(TESTO ESTRATTO):
___
Antropologia alimentare streghe e donne d’erbe

Antropologia alimentare streghe e donne d’erbe
di Ninni Raimondi

Le erbe hanno sempre avuto un rapporto molto stretto più con le donne che con gli uomini. Anche se nelle comunità religiose erano i frati a conoscere bene i prodotti spontanei di madre natura, all’interno delle comunità agricole e pastorali erano le donne che aveva il compito di cercarli e raccoglierli.

La cucina delle erbe, improntata soprattutto sui prodotti stagionali, costituiva l’unico alimento-medicamento per le classi povere, che perciò attribuivano alle donne d’erbe un ruolo privilegiato.

Durante il ‘300, l’insicurezza collettiva suscitata da carestie, peste e rivolte, provocò una vera e propria lotta contro la stregoneria, il “capro espiatorio” a cui si attribuiva l’origine di ogni male. Furono classificate come streghe le moltissime donne che conoscendo le “virtutes herbarum” (raccogliere erbe giuste nei periodi più idonei in modo da non vanificarne le potenzialità), chiave d’accesso ad un mondo misterioso e perciò “demoniaco”.
___
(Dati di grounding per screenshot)

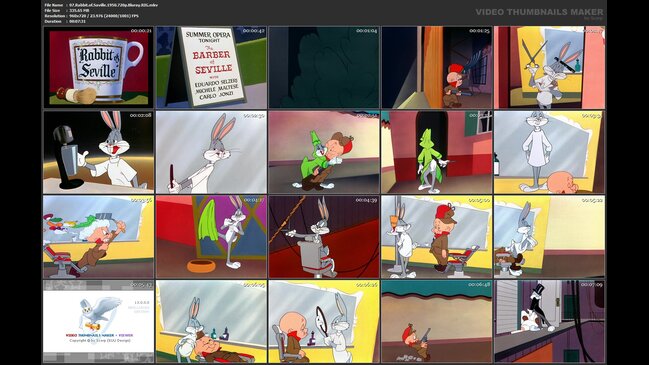
Task: Open the Barber of Seville sign thumbnail
Action: (211, 67)
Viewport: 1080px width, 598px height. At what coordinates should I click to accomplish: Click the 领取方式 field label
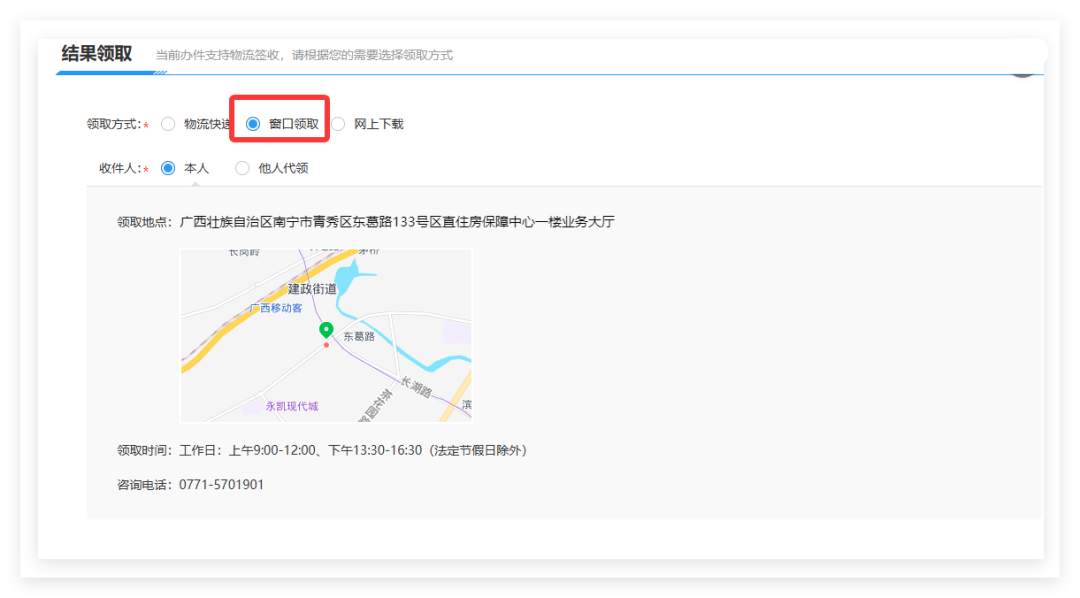click(x=113, y=124)
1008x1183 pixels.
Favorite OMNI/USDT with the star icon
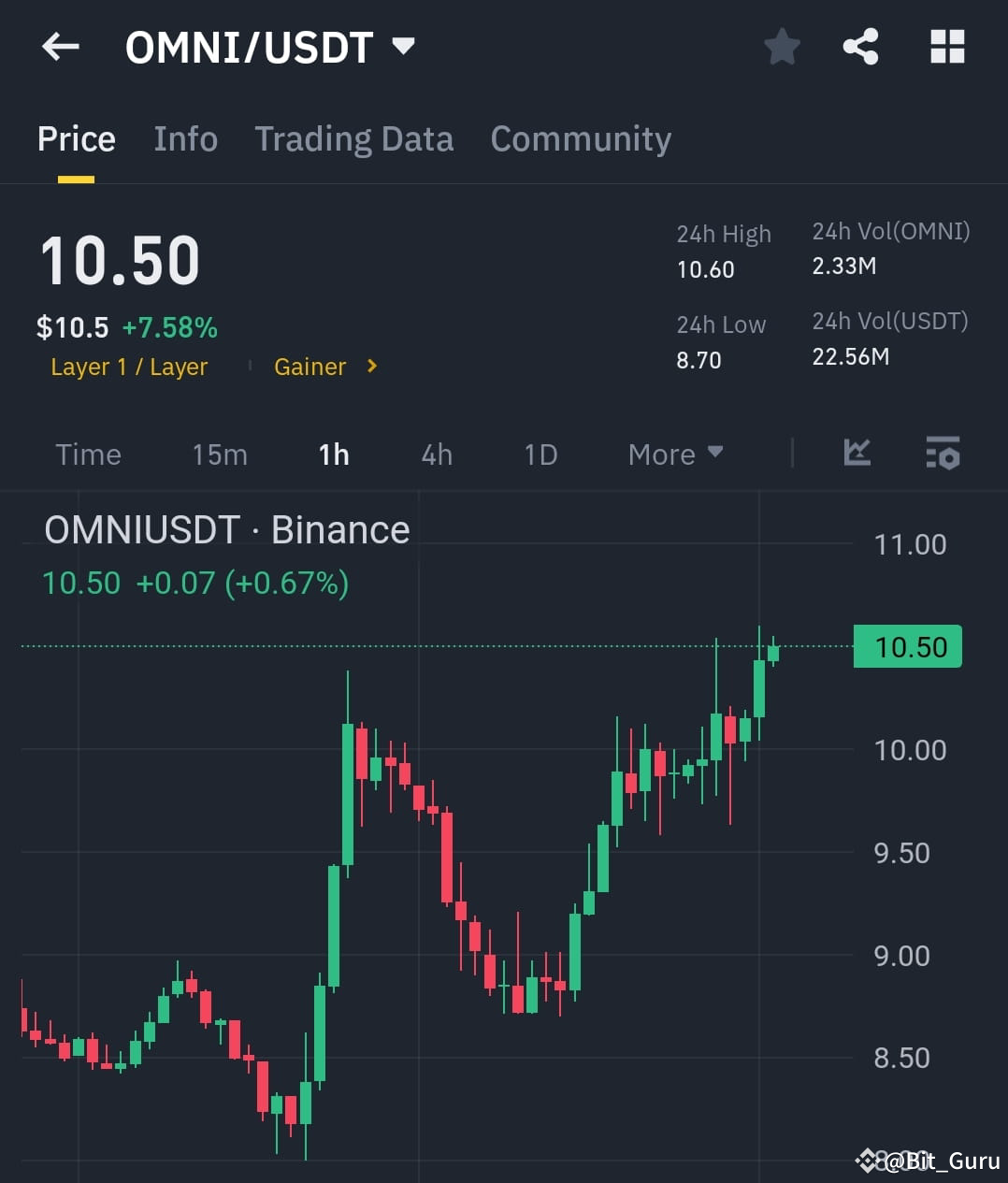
___
(CONSEGNA): Prosegui il testo sulle streghe e le donne d'erbe, partendo subito dopo la sua ultima frase. Le righe sono materiale a sé, separato dal testo.

(RISPOSTA):
Un regolamento sull’attività terapeutica e l’uso delle erbe venne sancito dal Concilio di Trento (metà ‘500), che con le “Costitutiones” bollò come superstizioni gran parte delle cure adottate dal popolo. Con questo metodo si creò una frattura tra la medicina popolare esercitata soprattutto dalle donne, e quella accademica esercitata soprattutto dagli uomini. Insomma, le donne d’erbe, furono trasformate nelle demoniache “streghe”, perché usurpavano un sapere che nobili e religiosi non volevano lasciarsi sfuggire.